Open futureaiengineeer opened 2 years ago
10 hours seems to be a little too long. I used 2-hour one-speaker dataset and get a good result with 270K step(batch size 16).
Maybe the quality of your dataset is poor, or something else is wrong.
Hello Everyone,
I'm training a VCTK dataset (22050 sampling rate), downloaded, for the multi-Speaker model. I have trained for 350000 steps and yet the quality of synthesis is not good as pre-trained models in the repo. How many steps will get a similar result?
Dataset was resampled by me from 48000 to 22050.
Dataset Source : https://www.kaggle.com/datasets/showmik50/vctk-dataset
One update, I noticed that in my dataset, there is initial silence in most of the audio files (before getting downsampled), so it remains in 22050Hz data as well.

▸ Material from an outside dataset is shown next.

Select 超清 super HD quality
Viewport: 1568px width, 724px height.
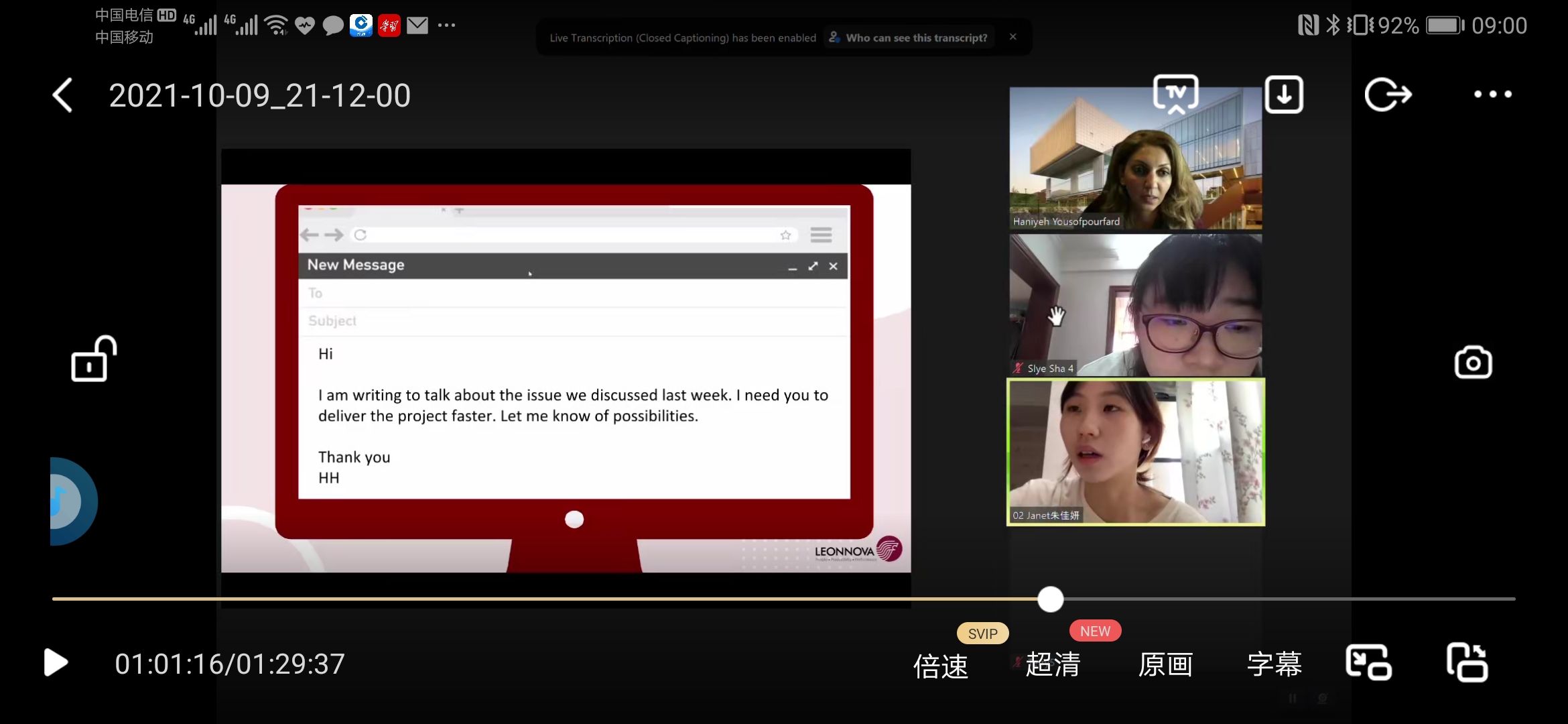coord(1053,664)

I have used set_frame_rate function from pydub import AudioSegment to downsample the audio files only but didn't use librosa to trim silence. Is it necessary to trim silence at the start and end of every file for better results?

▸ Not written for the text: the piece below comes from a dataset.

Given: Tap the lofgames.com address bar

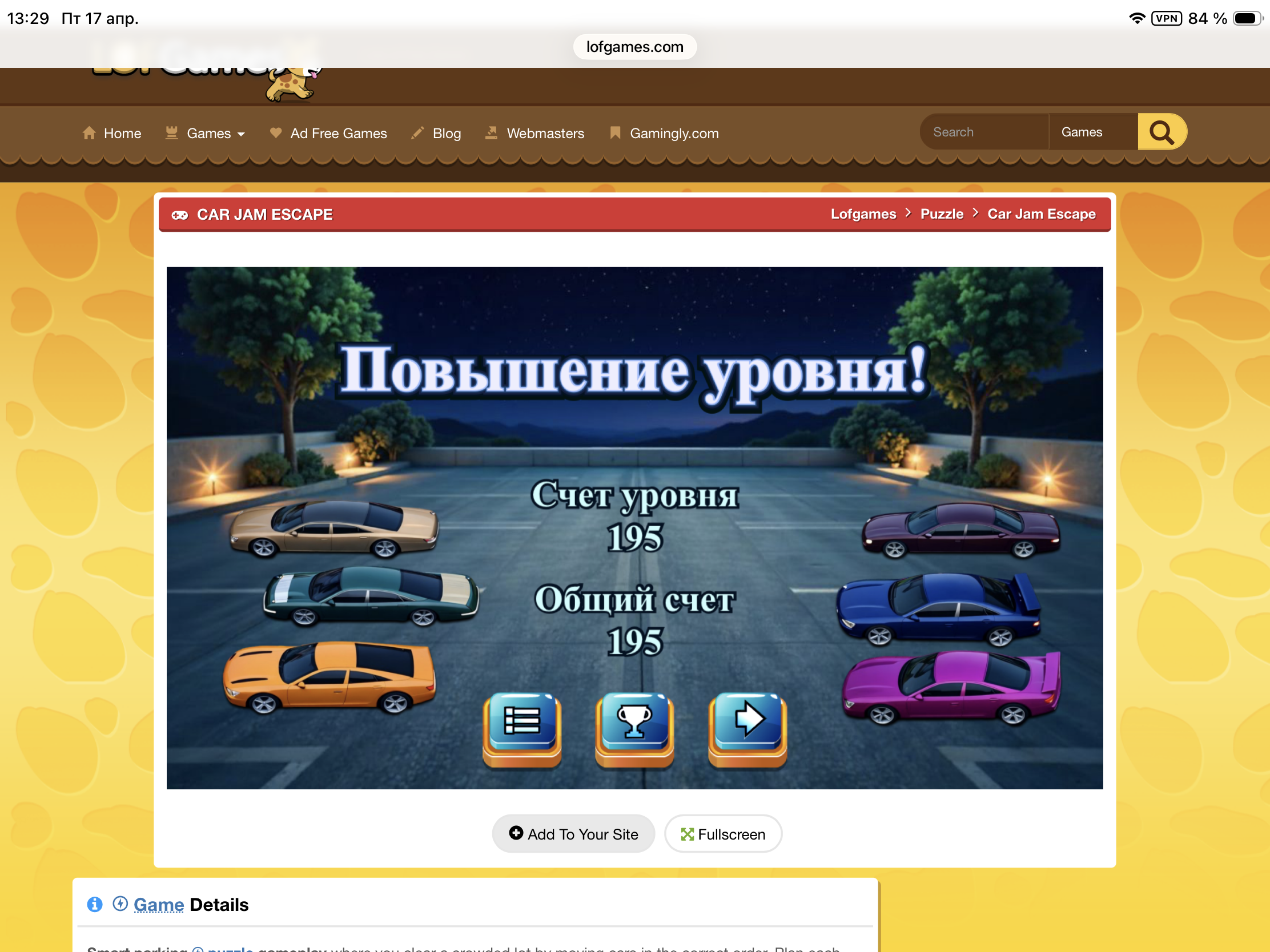Looking at the screenshot, I should click(634, 46).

Authors used 300k steps with batch = 64, start from that.
@athenasaurav, did you end up having to remove the silence? I got to 100k steps and when generating, I get only silence. I thought maybe the problem is also that I didn’t cut off the silence in the dataset.
@LanglyAdrian yes silence do create some issue but i started getting better results after more epochs.
@athenasaurav can you look this ? I already doubt that the problem is in the presence of silence. After 130k, there should be at least some sounds, but here it's just silence.
@LanglyAdrian not sure what your problem can be. Can you share your inference code. Also you are passing the speaker ids as per VCTK data in filelist?
@athenasaurav , For inference, I use the code from the colab, but with my weights.
I'm using the original filelists and I've checked that all the wavs are in the correct places and match the information in the filelists.
Authors used 300k steps with batch = 64, start from that. @nikich340 Authors used 300k steps with batch = 64, start from that. My batch_size=8; Do I need to train 2400k steps to get the results? I can only train 3k steps in an hour now, because an epoch takes about 5 minutes. That would take me about 800 hours to train, right? Is that reasonable? I am looking forward to your reply.Thank you very much!
@Linghuxc
It doesnt work like that, i have trained for around 350k steps with a batch size of 16 and got good quality. You can do the same with batch size 8. Batch size basically dependent on you GPU size.
@athenasaurav
Ok, I see what you mean. Thank you very much for your answer!
I train my custom 10-hour 44,1Khz dataset till 400k steps, but the models seems not to synthesize good results. I wonder how many steps should i train the model to get the best result?